> _What you should do_
Return the following lines and nothing else: the one holding "Image resolution: width=838" and all those after it in the records below, unchanged, minus any pictures.

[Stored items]
========
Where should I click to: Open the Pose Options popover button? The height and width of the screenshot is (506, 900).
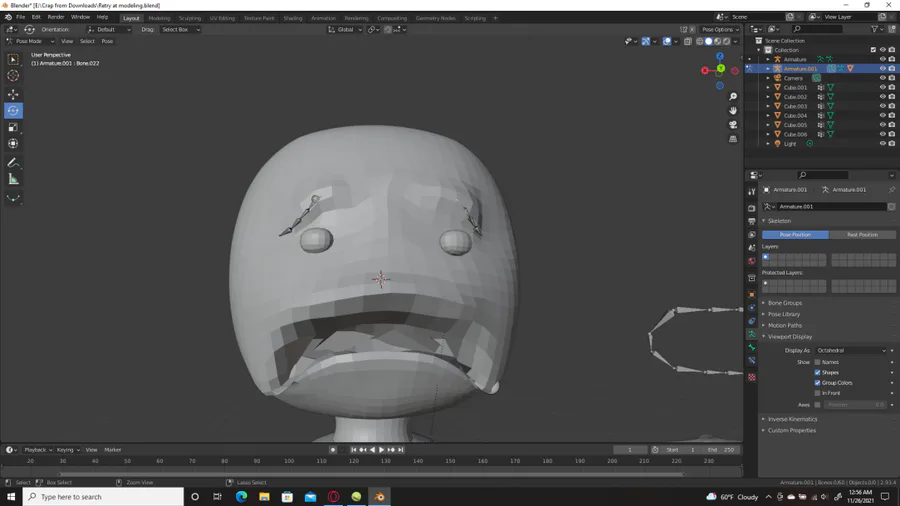[x=718, y=29]
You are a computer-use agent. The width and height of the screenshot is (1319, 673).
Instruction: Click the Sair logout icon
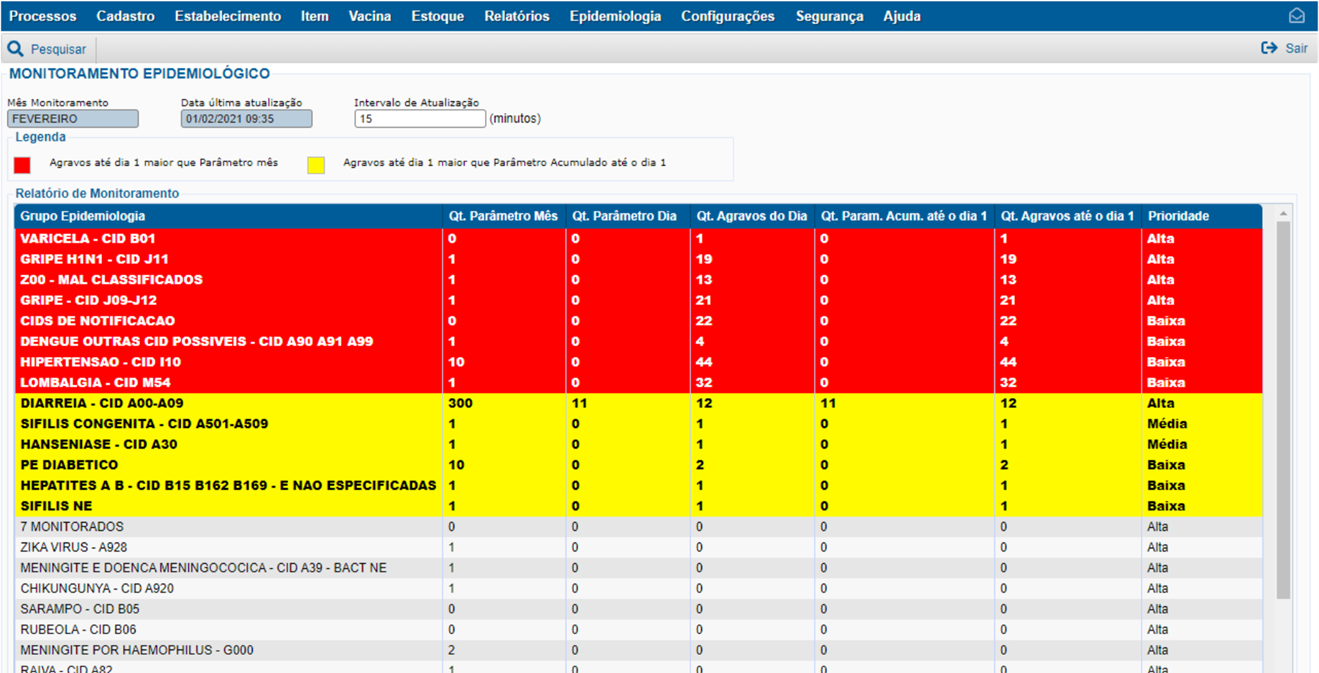1270,48
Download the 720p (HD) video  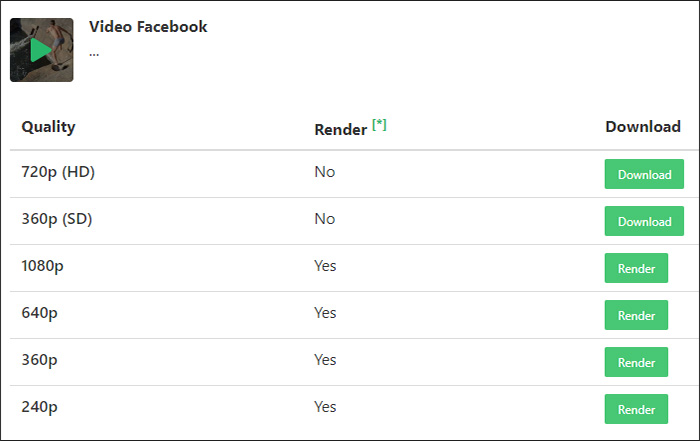point(644,174)
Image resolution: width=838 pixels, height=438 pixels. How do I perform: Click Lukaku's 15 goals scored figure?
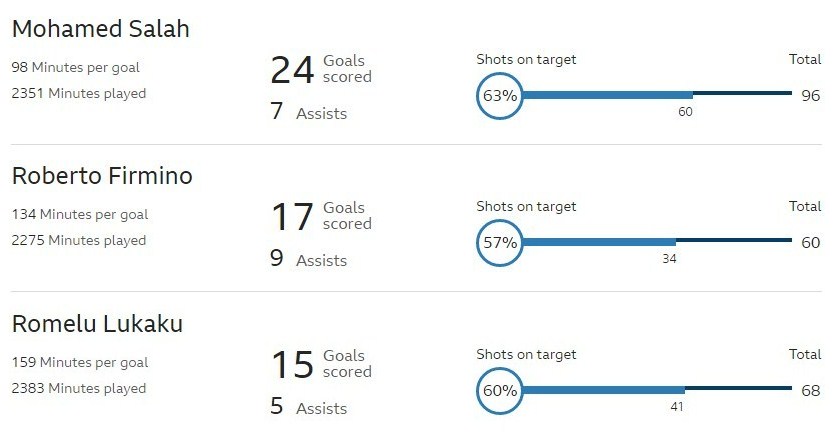point(293,364)
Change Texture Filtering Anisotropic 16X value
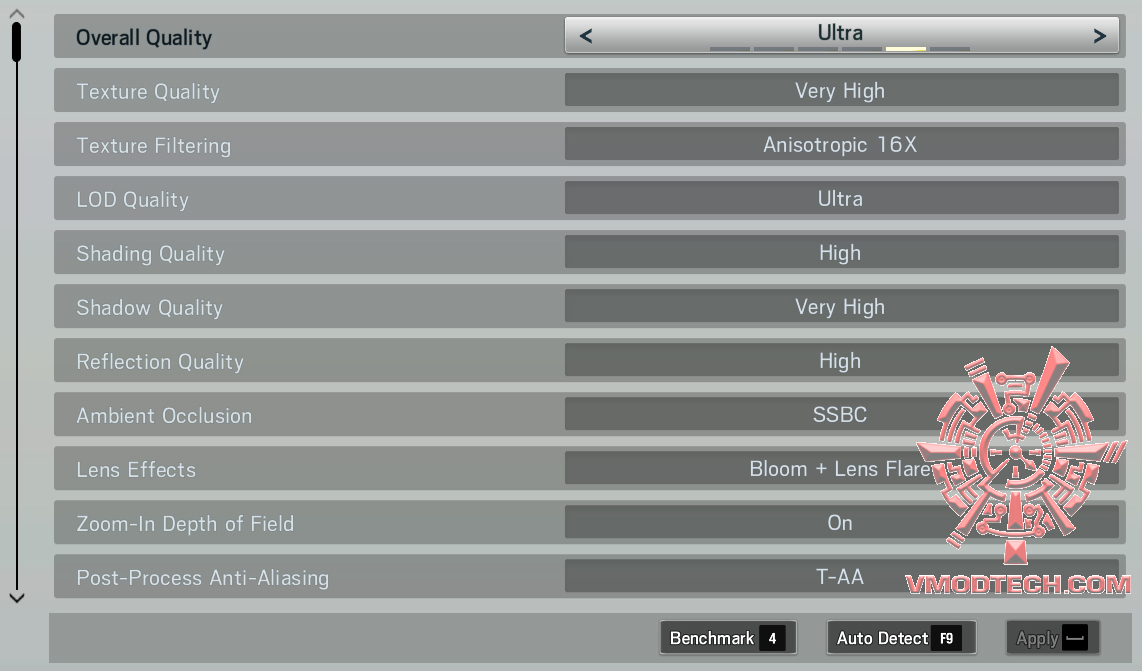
========
> _Exercise result_
Image resolution: width=838 pixels, height=438 pixels. How do I perform: Click Lukaku's 15 goals scored figure?
point(293,364)
Change Texture Filtering Anisotropic 16X value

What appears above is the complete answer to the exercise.